Thursday, May 26, 2011

Hot-removing a SATA drive, and copying partition tables

In a multi-disk setup, one sometimes needs to replace a drive. If one has a hot-swap bay, this is surprisingly easy, but before actually pulling the drive out, one MUST tell Linux that one is about to do so:

# echo 1 > /sys/block/sdX/device/delete

You can then pull the drive out and replace it with a new one. Note, though, that the new drive will generally get a new device name (e.g., /dev/sdZ), until the next reboot.

Now, say that you want the drive to have identical partitions to another drive (say, sdY) in your system, then you simple copy the partition tables:

# sfdisk -d /dev/sdY | sfdisk /dev/sdZ

This can all be done without ever rebooting the system :-)

Tuesday, May 24, 2011

A _seriously_ close shave with Linux software RAID

I am running a 4-disk home server that uses the first partition on each of the four drives as a single RAID6 array using Linux mdadm software RAID. As I freed up some partitions on the remainder of each of the drives, I wanted to extend the size of the first partition on each drive so that I could first grow the RAID6 array, and then grow the filesystem.

That sounded easy enough: my data drivers are /dev/sdb, /dev/sdc, /dev/sdd, and /dev/sde, so I simply first checked what the starting sector of each partition was, using:

# fdisk -c -u -l /dev/sdb (and for c, d, and e, too).

This showed that the first partition started on block 2048. Fair enough: I ran

# fdisk -c -u /dev/sdb

deleted (d) partition 1, created a new partition 1 with a new end block (higher than before), and set the type to Linux Raid Autodetect (fd).
I did the same on /dev/sdc, /dev/sdd, and /dev/sde, too.

Of course, since the array (/dev/md0) was still active and mounted, the kernel refused to re-read the partition table. That was fine: a reboot would solve that.


I rebooted, and to my dismay I found out that the array was no longer recognized! It turned out that my little fdisk adventure removed the RAID superblock, and I did so on ALL RAID6 members.
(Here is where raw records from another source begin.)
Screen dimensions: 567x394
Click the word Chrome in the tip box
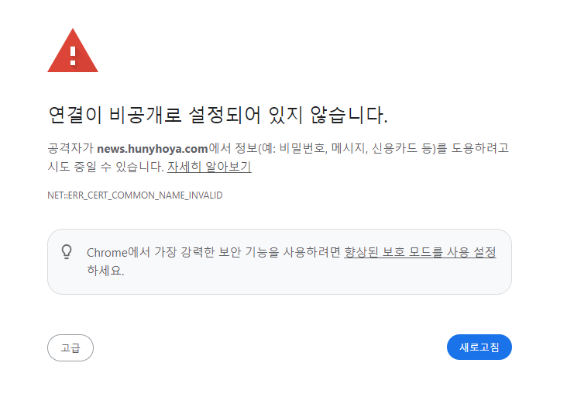(107, 252)
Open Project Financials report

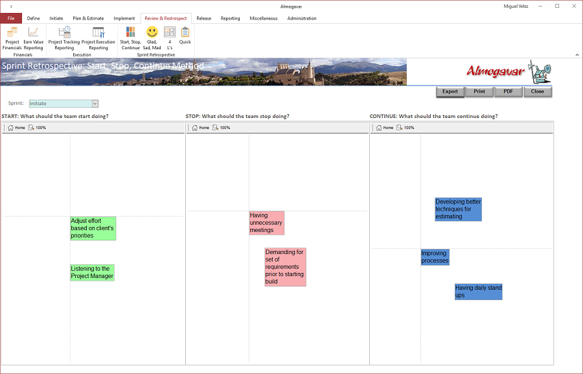[12, 38]
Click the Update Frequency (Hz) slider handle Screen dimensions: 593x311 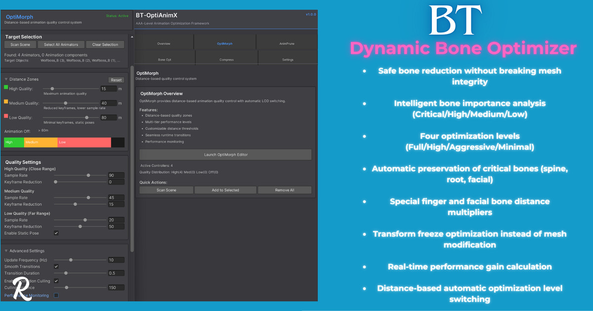(71, 260)
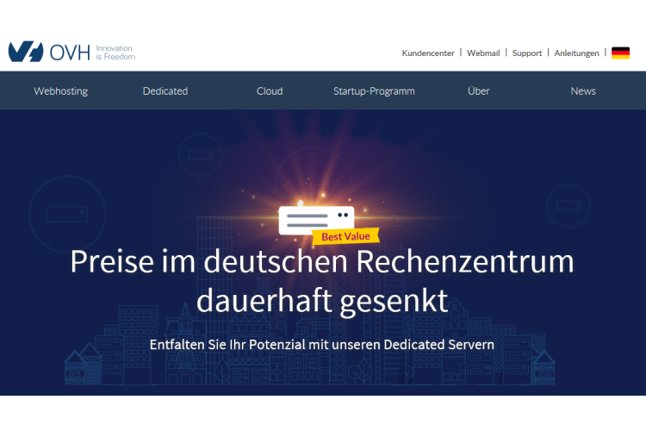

That is slightly problematic: having even as little as one superblock still available is enough to use "mdadm --examine --scan" to get things up and running again, but I had NONE left.

You can imagine my sinking feeling as I realised that I might just have lost 1.2 TB of private data... What to do? All options of mdadm --assemble would not work, for lack of superblocks, and completely recreating the array would destroy all data, right?

Right?...

Wrong! It turns out that mdadm has a few nice cards up its sleeve... If you create an array with the bare minimum number of devices (N-2 for RAID6, N-1 for RAID6, 1 for RAID1), there is nothing to sync, and mdadm will not do so. Now, in RAID6 (and RAID5), the order of the devices is important (because of the data/parity-block rotation), so with my bare minimum of 2 devices, I made a list of all possibilities. If you call the two devices /dev/sd${X}1 and /dev/sd${Y}1, I had the following possibilities:

X Y
----
B C
B D
B E
C B
C D
C E
D B
D C
D E
E B
E C
E D

For each of these combinations, I ran:

# mdadm --create /dev/md0 --verbose /dev/sd${X}1 /dev/sd${Y}1 missing missing

(note the two missing devices at the end)
If that succeeded, I tried to run a filesystem check:

# fsck.ext4 /dev/md0

For most of the options, the block ordering would be wrong, so fsck.ext4 would not find a filesystem, so I would delete the array again using:

# mdadm --stop /dev/md0

I thus went through all the options, becoming more and more nervous, until the LAST option (seriously!) was right! :-) The filesystem was nicely checked, and then I could mount it, too:

# mount /dev/md0 /data

Of course I was running at the bare minimum of devices now, so I added the other members back in:

# mdadm /dev/md0 --add /dev/sdb1 /dev/sdc1

Linux does this one new device at a time, which takes 10 hours per device (it is 1.3 TB per device). I let it run overnight. When I looked in the morning, adding the first device had succeeded (putting me in the safety of N+1 redundancy already), and Linux was resynching the last device.


That was a close shave, in fact, _way_ too close for comfort! I'll be looking at a hardware RAID HBA next.